The Psyche asteroid is stacked with precious metalsNASA
Thomas Zurbuchen, associate administrator of NASA’s Science Mission Directorate in Washington, said: “I appreciate the hard work of the independent review board and the JPL-led team toward mission success.
“The lessons learned from Psyche will be implemented across our entire mission portfolio. I am excited about the science insights Psyche will provide during its lifetime and its promise to contribute to our understanding of our own planet’s core.”

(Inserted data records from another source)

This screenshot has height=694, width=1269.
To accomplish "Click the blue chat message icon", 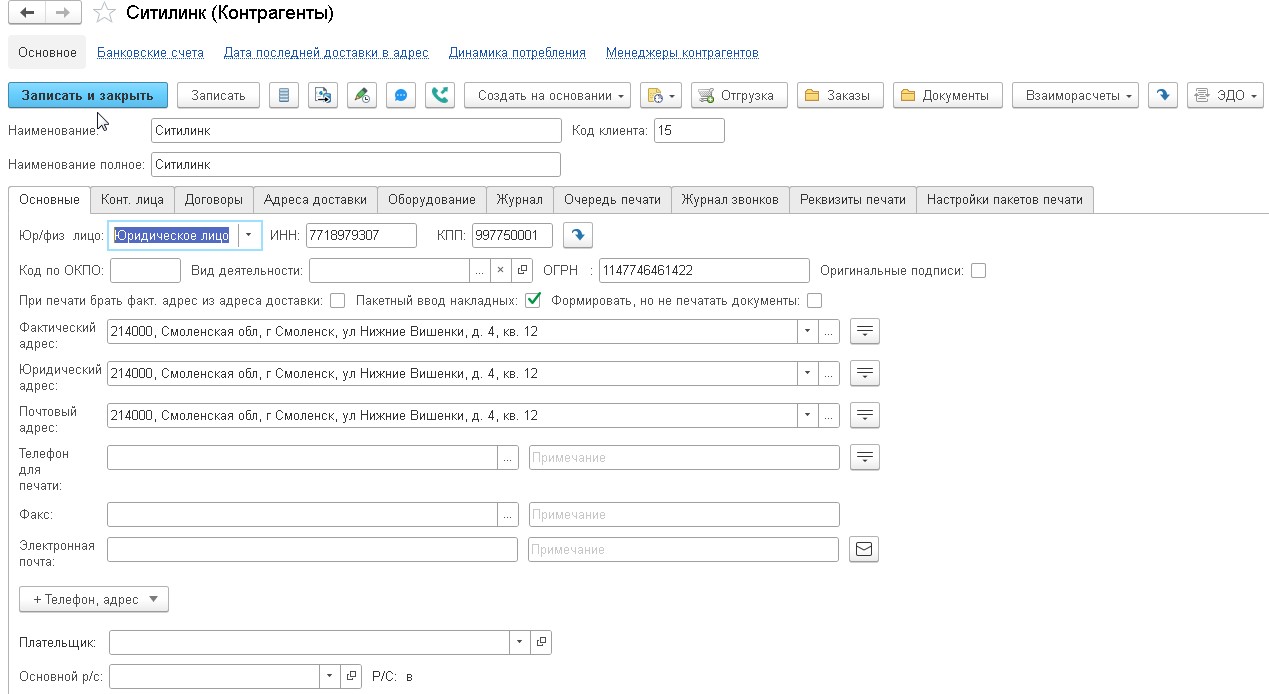I will pyautogui.click(x=400, y=95).
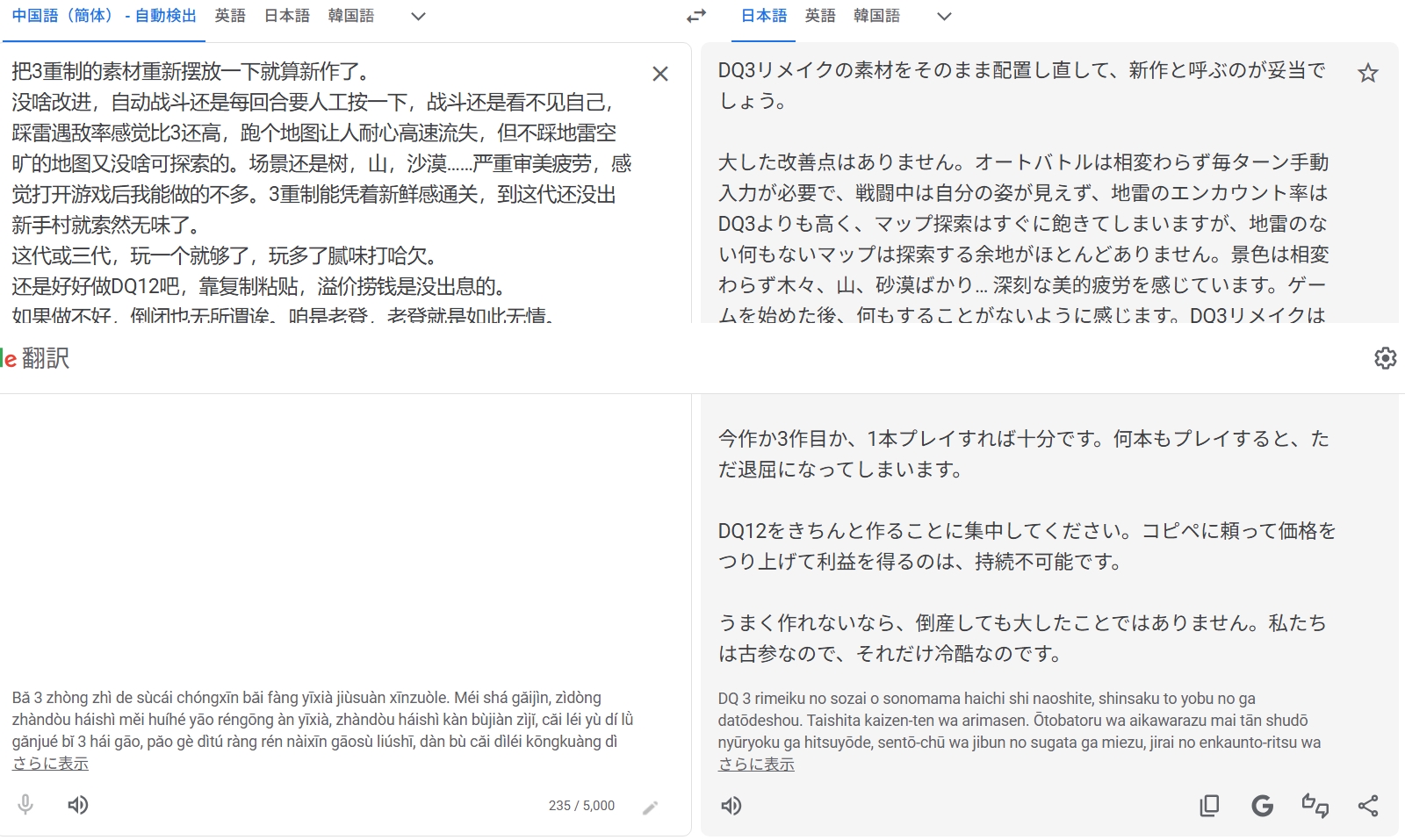Search translation with Google icon
The height and width of the screenshot is (840, 1405).
tap(1262, 806)
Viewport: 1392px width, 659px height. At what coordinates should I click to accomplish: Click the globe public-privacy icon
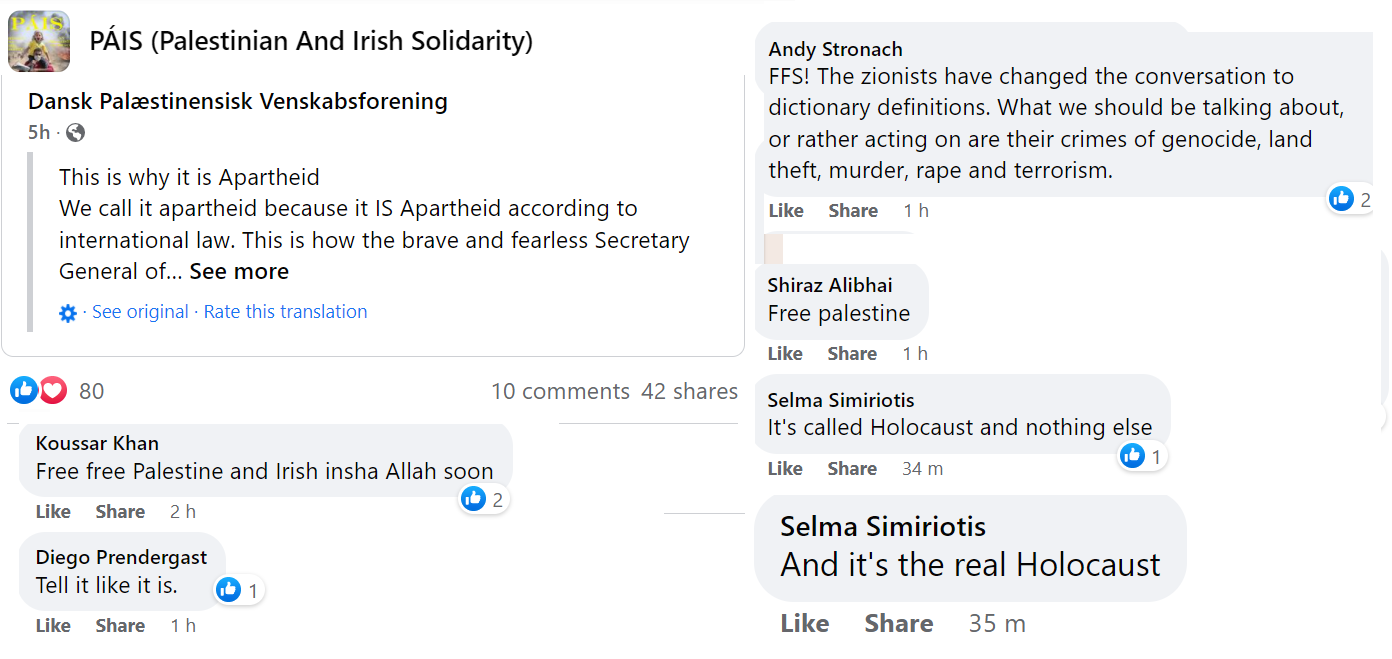point(75,133)
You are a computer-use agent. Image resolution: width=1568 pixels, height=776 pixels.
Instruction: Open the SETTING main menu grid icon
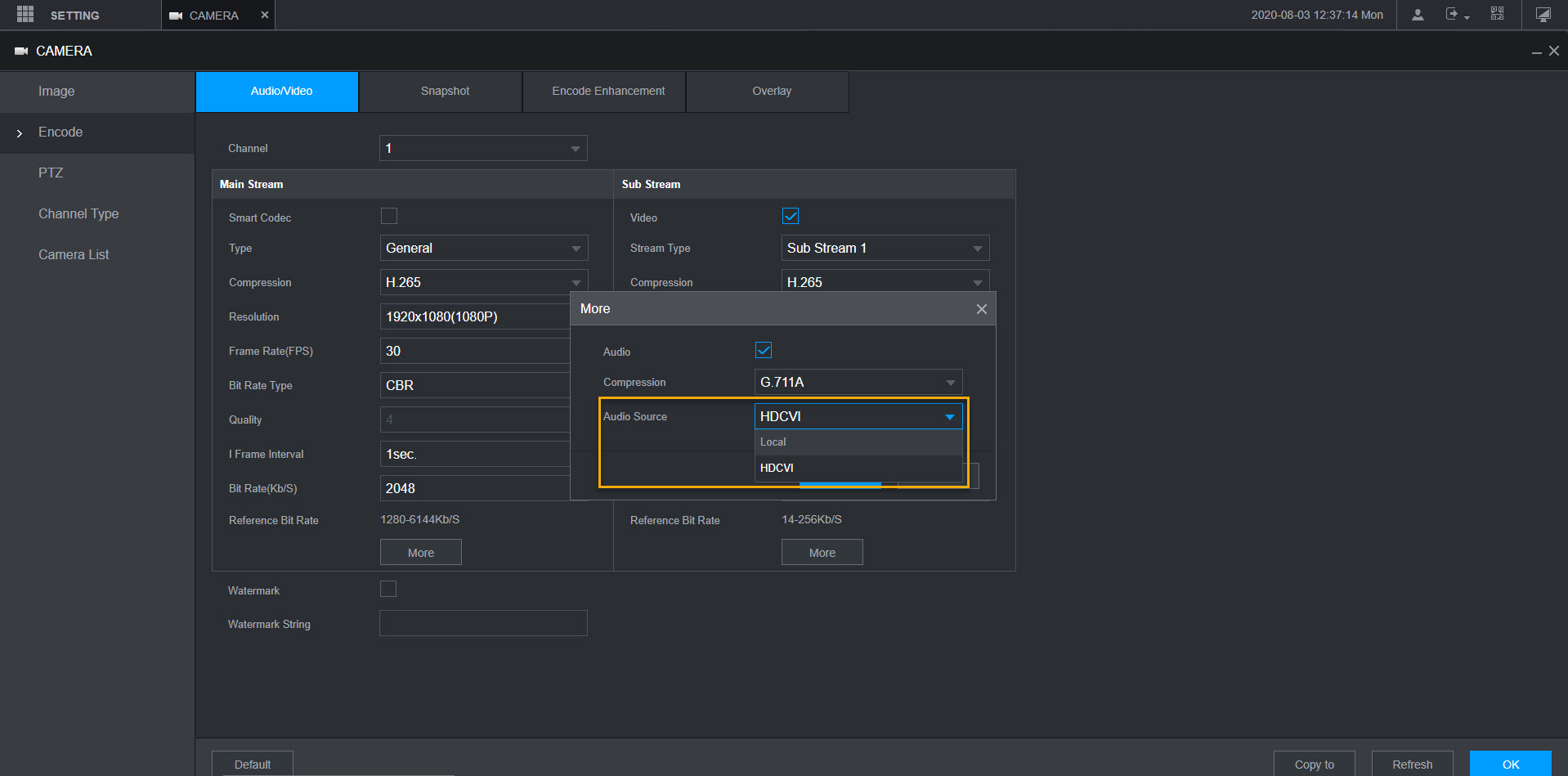[x=25, y=15]

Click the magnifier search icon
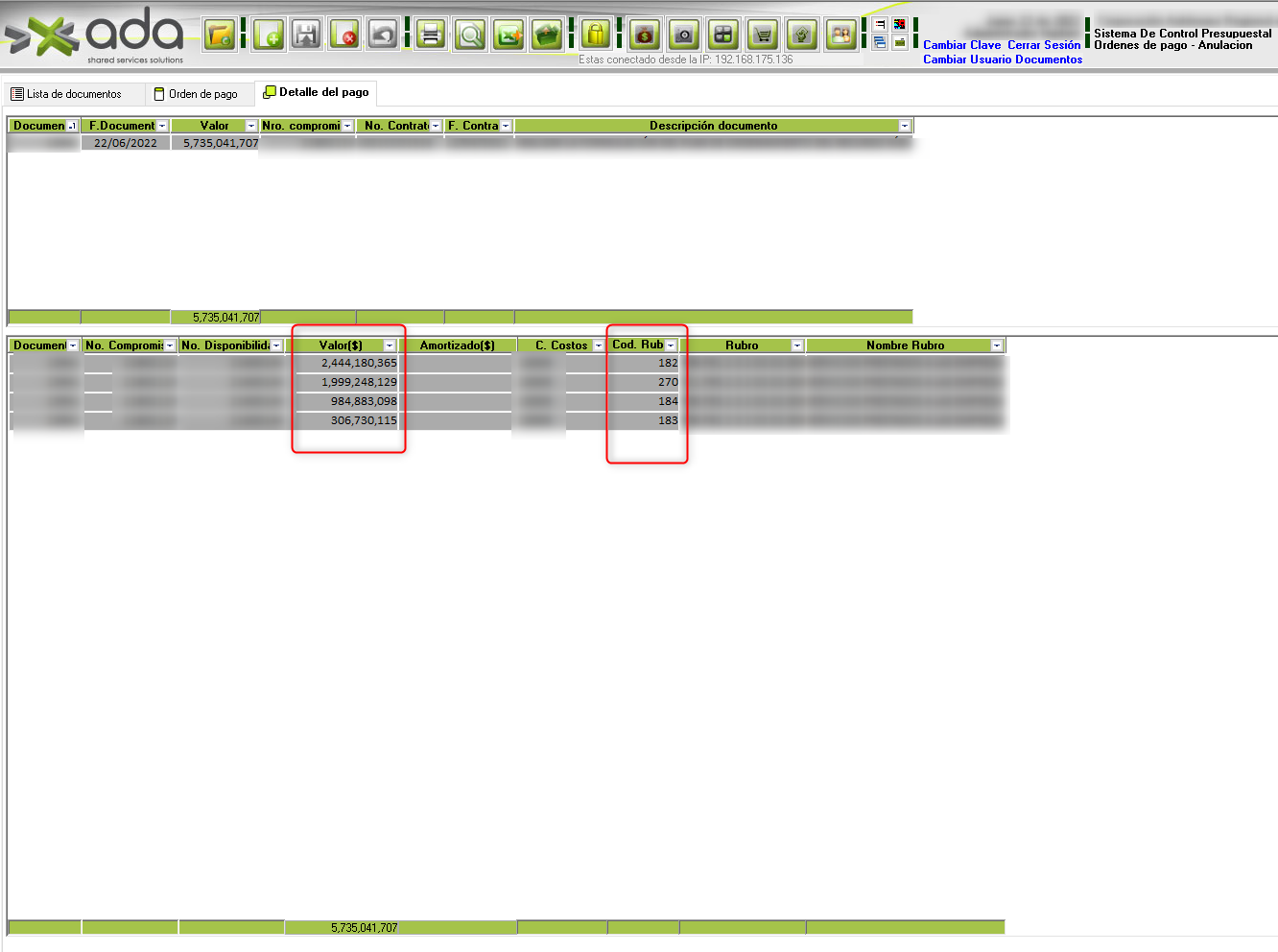470,36
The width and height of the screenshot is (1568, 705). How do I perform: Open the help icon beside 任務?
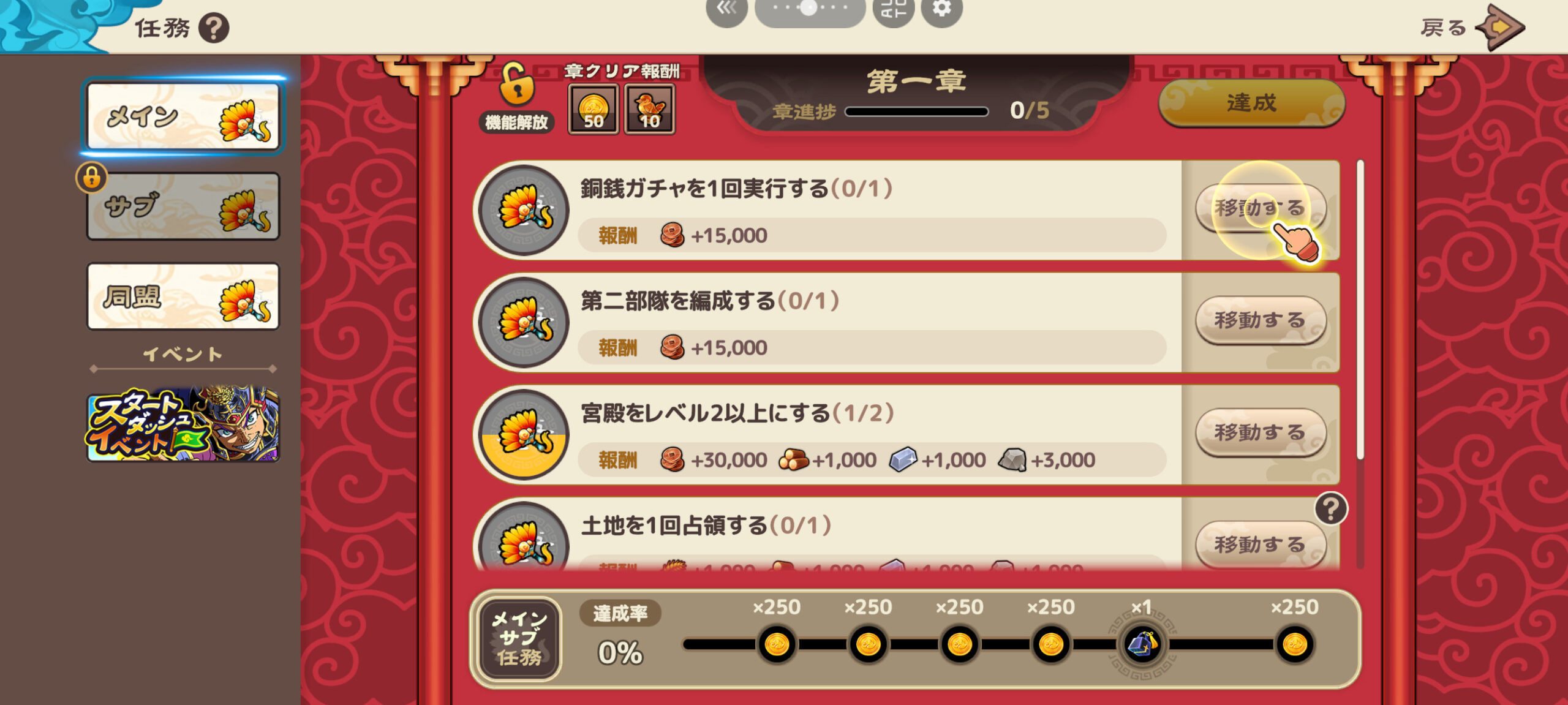tap(214, 28)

When it goes ahead, it will be the first exploration into a world of metal rather than rock and ice. The spacecraft would arrive at the asteroid four years after it sets off.
A team in California previously created a new temperature map to help NASA understand the asteroid’s surface properties. Usually, infrared images of a space rock only provide a fragment of data equivalent to a single pixel, but researchers could get 50-pixel resolution.
“The findings are a step toward resolving the mystery of the origin of this unusual object, which has been thought by some to be a chunk of the core of an ill-fated protoplanet”, researchers from the study said at the time.
They discovered that its surface was made up of at least 30 per cent metal, with further rocks on the surface containing metal grains.
Caltech’s Katherine de Kleer, assistant professor of planetary science and astronomy, added: “We think that fragments of the cores, mantles, and crusts of these objects remain today in the form of asteroids. If that’s true, it gives us our only real opportunity to directly study the cores of planet-like objects.”